Mesene epaphus é uma borboleta neotropical da família
Riodinidae, encontrada na região norte do Brasil, centro-oeste, e Venezuela; além do Suriname, onde a espécie foi descrita por Stoll em 1780, Guiana e Guiana Francesa. As asas são de tonalidade vermelho-alaranjada e geralmente possuem áreas em negro bem evidentes, notadamente no ápice das asas anteriores, com uma mancha amarelada em seu interior; podendo ou não apresentar outra área com mancha mais pálida em laranja ou da mesma coloração.
Hábitos: Mesene epaphus são encontradas em floresta primária, em altitudes entre o nível do mar e cerca de 800 metros. Adultos são evasivos e geralmente encontrados isolados em áreas onde a luz solar se encontra filtrada pelas árvores. Possuem voo rápido e errático, quase sempre pousando na face inferior das folhas. Difíceis de abordar, se lançam repentinamente em voo por 4 ou 5 segundos, entre as árvores; para de repente desaparecerem debaixo das folhas novamente. Tendem a permanecer na mesma área durante a manhã e, em raras ocasiões, resolvem pousar sobre a superfície dorsal de uma folha.
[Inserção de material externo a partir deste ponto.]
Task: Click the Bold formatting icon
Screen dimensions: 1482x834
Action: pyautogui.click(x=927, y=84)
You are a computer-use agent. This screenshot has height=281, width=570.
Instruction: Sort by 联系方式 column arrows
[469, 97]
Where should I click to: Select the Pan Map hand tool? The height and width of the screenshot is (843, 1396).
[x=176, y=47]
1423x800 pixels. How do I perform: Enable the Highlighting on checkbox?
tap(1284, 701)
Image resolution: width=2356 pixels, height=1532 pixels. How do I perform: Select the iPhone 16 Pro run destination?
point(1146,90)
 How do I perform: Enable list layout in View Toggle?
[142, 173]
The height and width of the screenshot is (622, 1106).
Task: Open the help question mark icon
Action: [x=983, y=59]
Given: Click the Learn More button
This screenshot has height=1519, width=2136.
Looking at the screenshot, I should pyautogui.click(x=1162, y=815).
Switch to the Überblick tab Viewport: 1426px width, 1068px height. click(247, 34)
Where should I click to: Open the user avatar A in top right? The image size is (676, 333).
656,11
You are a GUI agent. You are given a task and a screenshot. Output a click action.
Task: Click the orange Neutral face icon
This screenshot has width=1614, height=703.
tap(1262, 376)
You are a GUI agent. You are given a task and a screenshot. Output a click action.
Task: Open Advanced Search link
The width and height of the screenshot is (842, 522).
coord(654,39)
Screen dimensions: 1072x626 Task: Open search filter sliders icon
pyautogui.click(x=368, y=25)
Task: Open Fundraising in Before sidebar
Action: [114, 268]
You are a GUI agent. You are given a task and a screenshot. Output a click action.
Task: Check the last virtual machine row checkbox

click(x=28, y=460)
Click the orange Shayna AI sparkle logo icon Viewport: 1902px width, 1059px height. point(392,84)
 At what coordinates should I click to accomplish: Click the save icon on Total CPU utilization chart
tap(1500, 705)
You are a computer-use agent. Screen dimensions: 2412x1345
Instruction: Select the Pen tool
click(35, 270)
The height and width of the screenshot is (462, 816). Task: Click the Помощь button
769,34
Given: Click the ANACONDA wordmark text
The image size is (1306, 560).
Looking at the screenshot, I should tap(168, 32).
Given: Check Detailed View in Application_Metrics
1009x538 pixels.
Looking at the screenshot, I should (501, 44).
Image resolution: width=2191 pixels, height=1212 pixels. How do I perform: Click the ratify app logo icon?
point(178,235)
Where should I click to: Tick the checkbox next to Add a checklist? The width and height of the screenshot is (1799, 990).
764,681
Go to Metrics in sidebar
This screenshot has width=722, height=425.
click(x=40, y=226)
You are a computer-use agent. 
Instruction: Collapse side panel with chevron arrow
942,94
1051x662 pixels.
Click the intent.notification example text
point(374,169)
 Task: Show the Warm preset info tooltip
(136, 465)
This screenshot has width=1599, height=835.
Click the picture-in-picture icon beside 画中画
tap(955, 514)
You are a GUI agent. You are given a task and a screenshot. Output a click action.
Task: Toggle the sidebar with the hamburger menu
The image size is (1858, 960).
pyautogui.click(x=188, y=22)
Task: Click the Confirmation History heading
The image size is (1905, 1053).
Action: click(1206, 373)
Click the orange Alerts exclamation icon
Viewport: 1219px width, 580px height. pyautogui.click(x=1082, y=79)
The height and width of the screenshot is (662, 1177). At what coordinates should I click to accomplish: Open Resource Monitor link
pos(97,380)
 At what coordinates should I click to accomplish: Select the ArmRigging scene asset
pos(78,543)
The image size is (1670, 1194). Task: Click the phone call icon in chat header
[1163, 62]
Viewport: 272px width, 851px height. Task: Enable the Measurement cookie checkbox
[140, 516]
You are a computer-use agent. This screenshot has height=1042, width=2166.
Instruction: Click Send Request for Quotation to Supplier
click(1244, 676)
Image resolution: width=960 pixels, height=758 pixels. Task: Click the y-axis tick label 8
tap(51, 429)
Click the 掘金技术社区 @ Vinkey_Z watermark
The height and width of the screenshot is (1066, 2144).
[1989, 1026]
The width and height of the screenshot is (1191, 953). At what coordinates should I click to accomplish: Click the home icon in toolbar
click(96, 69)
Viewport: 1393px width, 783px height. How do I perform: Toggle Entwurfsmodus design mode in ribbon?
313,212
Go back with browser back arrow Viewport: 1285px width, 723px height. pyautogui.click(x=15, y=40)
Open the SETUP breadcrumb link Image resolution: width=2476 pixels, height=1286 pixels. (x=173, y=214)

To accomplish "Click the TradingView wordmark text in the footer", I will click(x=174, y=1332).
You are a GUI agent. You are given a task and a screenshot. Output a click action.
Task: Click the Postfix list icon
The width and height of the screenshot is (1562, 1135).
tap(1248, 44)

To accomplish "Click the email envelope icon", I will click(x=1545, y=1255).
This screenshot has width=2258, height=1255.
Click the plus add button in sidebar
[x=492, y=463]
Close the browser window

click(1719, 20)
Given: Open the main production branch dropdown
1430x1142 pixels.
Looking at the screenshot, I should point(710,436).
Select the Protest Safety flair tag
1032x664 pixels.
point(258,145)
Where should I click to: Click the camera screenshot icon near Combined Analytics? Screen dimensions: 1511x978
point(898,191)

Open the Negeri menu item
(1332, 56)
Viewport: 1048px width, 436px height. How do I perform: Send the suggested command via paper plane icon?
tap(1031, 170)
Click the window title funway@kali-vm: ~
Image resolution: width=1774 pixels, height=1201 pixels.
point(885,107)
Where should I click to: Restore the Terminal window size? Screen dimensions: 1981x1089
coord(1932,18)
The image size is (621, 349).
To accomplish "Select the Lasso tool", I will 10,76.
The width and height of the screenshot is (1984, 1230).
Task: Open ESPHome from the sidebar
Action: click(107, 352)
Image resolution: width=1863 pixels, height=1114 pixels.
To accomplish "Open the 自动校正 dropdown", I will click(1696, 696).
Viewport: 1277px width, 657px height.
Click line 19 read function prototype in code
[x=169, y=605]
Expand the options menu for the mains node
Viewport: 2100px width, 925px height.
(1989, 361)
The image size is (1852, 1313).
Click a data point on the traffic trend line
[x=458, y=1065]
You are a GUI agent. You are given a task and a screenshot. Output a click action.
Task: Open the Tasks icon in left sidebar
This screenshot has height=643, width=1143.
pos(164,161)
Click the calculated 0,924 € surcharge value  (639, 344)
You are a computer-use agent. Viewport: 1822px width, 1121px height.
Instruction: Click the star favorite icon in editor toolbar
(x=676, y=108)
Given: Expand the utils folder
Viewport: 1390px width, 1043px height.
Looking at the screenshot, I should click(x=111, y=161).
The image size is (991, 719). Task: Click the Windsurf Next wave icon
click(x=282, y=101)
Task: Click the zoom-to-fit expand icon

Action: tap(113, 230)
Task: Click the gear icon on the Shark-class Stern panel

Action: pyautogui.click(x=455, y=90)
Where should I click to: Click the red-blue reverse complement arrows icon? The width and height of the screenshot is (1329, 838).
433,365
Um estudo, publicado em 2002, relata a presença de órgãos androconiais de dispersão de feromônio para o acasalamento, nesta espécie e em outras da tribo
Symmachiini.
Várias espécies deste gênero são consideradas exemplos de mimetismo batesiano, com relação a
Arctiidae, sendo que a subespécie
pyrrha foi classificada por Henry Walter Bates, autor do estudo sobre este tipo de mimetismo.
Lagarta: Segundo Adrian Hoskins, as lagartas de
M. epaphus são de coloração verde pálido, com cerdas brancas e curtas; porém com uma crista dorsal proeminente de cerdas brancas mais longas. A alimentação é
Inga (
Fabaceae).
Subespécies: Mesene epaphus possui três subespécies:
- Mesene epaphus epaphus - Descrita no Suriname por Stoll em 1780.
- Mesene epaphus pyrrha - Descrita no Brasil (AM) por Bates em 1868.
- Mesene epaphus sertata - Descrita no Brasil (AM) por Stichel em 1910.